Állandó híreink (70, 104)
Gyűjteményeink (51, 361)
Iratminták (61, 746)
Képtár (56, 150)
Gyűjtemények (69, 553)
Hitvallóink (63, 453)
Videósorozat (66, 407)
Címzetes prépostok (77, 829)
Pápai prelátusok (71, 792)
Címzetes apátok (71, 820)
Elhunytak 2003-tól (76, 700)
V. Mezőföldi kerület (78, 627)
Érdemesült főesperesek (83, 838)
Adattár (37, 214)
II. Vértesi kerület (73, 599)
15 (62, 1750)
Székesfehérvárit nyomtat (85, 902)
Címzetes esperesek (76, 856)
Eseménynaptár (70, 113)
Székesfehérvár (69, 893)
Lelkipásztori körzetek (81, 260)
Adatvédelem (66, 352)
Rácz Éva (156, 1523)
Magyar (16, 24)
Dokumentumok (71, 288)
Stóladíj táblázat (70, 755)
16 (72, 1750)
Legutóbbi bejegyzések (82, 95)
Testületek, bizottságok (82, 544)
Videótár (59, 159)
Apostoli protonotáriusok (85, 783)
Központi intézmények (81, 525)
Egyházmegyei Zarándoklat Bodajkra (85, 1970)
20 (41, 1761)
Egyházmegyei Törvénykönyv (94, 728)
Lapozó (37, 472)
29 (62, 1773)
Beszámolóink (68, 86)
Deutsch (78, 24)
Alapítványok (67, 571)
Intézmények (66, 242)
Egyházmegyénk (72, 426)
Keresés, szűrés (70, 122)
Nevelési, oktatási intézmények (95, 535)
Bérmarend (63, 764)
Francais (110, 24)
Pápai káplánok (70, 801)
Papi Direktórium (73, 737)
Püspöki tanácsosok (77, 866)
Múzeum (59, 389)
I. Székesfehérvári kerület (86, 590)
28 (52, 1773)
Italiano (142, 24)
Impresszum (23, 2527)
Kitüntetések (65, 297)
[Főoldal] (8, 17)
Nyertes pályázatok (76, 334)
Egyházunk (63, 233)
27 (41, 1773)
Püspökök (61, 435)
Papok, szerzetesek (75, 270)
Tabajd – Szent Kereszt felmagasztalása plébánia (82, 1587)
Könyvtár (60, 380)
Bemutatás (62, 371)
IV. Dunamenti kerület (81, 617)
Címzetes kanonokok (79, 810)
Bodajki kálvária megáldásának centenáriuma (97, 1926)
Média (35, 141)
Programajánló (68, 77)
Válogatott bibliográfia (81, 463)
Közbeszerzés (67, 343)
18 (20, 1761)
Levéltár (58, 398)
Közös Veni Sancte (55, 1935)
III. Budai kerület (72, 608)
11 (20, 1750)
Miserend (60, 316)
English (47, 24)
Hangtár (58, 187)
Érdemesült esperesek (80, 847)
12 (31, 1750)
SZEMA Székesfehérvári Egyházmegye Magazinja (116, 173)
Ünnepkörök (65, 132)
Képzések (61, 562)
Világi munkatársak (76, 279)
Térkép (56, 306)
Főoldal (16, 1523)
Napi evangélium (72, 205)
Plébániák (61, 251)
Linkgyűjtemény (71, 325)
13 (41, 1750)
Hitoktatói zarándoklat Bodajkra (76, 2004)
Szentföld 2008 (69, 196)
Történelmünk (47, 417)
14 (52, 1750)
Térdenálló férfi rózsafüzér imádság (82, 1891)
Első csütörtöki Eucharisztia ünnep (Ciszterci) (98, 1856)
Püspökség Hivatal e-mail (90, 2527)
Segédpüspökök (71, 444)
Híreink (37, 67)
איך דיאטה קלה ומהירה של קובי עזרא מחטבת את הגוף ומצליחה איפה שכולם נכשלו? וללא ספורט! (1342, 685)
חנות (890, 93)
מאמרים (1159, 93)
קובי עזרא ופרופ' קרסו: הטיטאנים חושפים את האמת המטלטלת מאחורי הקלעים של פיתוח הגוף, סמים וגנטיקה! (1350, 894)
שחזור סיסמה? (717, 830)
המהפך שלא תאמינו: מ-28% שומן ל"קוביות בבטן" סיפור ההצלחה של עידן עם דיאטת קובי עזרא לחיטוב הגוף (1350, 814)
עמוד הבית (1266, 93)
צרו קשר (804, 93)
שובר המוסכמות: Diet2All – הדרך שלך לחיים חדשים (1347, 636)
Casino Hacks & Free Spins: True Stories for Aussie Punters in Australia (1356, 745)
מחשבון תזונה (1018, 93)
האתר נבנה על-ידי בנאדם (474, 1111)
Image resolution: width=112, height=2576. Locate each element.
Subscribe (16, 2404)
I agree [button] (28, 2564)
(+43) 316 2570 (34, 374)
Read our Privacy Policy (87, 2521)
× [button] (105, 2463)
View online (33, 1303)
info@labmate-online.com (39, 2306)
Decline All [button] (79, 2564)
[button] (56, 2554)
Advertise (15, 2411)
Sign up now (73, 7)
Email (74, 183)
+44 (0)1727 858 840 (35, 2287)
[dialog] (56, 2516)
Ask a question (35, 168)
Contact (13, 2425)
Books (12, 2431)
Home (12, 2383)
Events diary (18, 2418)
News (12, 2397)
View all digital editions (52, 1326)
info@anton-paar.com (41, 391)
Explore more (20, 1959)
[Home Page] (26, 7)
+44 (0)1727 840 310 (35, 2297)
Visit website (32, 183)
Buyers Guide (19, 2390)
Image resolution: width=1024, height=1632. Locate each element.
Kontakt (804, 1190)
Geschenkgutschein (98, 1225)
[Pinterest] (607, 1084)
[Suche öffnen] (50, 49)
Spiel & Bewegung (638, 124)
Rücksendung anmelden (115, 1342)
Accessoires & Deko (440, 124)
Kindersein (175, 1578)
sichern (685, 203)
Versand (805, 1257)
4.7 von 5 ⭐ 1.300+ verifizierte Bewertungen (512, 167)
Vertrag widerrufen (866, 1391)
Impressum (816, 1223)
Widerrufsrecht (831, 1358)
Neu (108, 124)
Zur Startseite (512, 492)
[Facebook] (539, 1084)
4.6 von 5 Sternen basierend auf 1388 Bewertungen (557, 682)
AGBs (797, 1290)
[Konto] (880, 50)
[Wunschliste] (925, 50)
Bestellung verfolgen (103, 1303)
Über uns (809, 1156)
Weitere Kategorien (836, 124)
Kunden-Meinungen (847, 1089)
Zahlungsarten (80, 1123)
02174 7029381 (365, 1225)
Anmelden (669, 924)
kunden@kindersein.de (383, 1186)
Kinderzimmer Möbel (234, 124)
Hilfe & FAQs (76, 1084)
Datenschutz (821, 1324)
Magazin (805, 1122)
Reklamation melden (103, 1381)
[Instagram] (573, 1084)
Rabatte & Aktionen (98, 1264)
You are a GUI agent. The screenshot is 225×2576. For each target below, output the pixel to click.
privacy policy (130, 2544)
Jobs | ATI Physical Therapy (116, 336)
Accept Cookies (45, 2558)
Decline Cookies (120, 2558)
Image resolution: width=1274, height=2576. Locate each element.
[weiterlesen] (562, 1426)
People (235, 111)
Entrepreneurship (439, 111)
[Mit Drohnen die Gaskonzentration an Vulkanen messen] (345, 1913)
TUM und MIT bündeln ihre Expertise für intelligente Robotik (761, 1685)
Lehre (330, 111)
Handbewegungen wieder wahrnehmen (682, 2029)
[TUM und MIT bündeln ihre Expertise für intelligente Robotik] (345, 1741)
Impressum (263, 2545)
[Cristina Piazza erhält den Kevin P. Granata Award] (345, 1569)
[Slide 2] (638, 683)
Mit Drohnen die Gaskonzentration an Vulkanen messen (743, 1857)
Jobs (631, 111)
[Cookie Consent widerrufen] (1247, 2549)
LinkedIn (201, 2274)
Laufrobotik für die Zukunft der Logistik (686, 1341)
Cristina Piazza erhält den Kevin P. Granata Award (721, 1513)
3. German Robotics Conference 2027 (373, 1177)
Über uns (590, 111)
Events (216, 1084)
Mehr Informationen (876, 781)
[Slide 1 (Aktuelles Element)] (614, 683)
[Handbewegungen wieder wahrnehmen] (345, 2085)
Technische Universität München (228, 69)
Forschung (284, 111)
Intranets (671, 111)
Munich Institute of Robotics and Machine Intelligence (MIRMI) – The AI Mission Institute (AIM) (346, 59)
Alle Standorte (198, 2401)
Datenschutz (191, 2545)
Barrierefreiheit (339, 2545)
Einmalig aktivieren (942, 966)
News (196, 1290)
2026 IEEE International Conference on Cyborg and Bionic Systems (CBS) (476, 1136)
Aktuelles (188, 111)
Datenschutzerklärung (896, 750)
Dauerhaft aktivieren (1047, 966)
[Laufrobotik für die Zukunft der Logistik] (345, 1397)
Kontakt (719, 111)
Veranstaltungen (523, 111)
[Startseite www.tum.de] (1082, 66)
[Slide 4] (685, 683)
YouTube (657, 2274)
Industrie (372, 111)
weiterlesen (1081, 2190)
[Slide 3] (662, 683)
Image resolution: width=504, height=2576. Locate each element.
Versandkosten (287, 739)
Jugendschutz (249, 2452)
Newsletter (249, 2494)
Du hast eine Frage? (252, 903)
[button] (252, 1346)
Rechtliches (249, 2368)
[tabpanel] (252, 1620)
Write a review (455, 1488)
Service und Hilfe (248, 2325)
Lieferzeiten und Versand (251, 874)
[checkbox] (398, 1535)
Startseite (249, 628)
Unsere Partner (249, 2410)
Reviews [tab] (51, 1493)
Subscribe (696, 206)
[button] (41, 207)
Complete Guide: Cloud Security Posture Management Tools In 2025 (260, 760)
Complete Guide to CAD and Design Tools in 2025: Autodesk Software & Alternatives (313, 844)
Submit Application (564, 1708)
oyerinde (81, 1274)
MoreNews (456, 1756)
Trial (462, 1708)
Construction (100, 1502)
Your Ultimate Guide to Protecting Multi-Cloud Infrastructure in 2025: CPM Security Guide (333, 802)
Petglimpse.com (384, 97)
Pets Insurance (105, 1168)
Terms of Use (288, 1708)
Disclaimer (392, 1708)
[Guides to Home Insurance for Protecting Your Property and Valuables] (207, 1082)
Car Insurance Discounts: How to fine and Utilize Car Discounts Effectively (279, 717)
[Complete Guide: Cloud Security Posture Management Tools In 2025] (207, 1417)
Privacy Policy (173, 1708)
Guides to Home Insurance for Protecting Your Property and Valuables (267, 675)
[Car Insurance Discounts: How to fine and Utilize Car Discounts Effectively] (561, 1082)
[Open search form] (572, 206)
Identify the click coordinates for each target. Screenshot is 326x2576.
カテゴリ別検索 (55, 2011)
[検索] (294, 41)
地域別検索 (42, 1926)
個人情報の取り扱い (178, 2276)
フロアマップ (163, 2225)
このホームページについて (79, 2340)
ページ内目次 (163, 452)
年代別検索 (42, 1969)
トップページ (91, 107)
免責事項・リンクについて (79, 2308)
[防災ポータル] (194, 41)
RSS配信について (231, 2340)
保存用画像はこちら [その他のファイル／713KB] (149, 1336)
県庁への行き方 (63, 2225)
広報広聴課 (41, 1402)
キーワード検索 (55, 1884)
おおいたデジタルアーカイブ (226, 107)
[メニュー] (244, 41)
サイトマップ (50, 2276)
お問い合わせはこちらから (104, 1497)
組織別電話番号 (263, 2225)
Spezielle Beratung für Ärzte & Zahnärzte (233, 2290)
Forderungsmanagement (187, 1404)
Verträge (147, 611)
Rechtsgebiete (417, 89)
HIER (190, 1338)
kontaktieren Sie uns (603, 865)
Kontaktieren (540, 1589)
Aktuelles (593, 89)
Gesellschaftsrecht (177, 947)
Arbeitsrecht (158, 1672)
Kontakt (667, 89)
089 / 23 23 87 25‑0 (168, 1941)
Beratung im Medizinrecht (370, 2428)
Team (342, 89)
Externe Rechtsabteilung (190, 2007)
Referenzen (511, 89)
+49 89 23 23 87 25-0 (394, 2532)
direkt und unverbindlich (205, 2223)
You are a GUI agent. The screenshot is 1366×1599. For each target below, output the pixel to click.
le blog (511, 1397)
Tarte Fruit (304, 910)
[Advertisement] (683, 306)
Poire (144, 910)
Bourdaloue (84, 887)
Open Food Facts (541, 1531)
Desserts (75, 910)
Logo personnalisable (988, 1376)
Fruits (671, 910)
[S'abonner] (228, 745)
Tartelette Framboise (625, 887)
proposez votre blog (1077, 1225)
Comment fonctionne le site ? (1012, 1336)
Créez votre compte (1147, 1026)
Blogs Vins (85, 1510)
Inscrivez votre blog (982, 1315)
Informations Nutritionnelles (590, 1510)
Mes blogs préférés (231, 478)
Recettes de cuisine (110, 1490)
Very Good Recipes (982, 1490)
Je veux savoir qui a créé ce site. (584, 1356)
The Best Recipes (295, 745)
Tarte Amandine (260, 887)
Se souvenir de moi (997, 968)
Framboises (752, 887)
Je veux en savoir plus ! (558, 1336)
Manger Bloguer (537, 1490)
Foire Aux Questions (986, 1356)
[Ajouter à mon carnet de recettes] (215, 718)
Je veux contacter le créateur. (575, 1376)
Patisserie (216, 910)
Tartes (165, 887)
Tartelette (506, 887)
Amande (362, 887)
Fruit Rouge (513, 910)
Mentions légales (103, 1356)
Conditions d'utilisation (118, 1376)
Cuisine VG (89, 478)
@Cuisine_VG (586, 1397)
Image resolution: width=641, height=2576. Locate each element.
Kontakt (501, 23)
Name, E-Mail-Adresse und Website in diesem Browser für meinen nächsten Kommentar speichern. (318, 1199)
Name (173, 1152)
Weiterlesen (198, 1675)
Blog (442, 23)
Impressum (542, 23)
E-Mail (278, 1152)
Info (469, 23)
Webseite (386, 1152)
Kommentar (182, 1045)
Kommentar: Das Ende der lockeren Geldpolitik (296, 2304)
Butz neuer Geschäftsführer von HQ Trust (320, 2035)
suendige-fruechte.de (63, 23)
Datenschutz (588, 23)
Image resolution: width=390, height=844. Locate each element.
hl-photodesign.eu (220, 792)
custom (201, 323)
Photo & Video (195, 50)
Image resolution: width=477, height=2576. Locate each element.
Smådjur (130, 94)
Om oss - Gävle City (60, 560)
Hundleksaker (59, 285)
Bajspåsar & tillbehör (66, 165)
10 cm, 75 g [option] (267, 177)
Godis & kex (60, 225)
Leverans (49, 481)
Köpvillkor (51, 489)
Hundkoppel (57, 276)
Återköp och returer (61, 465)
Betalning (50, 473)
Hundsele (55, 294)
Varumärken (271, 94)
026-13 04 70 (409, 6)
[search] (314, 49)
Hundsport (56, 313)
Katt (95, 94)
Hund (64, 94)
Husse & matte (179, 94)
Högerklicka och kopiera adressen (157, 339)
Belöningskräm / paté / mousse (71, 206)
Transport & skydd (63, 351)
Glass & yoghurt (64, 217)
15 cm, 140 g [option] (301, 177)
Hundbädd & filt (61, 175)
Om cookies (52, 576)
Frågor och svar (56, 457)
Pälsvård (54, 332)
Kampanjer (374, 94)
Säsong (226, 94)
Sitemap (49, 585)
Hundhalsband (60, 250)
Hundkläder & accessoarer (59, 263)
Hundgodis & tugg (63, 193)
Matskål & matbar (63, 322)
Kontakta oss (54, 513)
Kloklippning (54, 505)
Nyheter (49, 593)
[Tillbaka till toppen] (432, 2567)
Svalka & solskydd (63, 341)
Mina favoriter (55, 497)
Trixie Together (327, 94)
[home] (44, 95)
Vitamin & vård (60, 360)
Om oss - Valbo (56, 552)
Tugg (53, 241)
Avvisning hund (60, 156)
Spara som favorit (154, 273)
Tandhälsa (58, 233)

====================

Work order:
Reproduce each line from the data that has "Guides" in it.

Answer box:
[Guides to Home Insurance for Protecting Your Property and Valuables] (207, 1082)
Guides to Home Insurance for Protecting Your Property and Valuables (267, 675)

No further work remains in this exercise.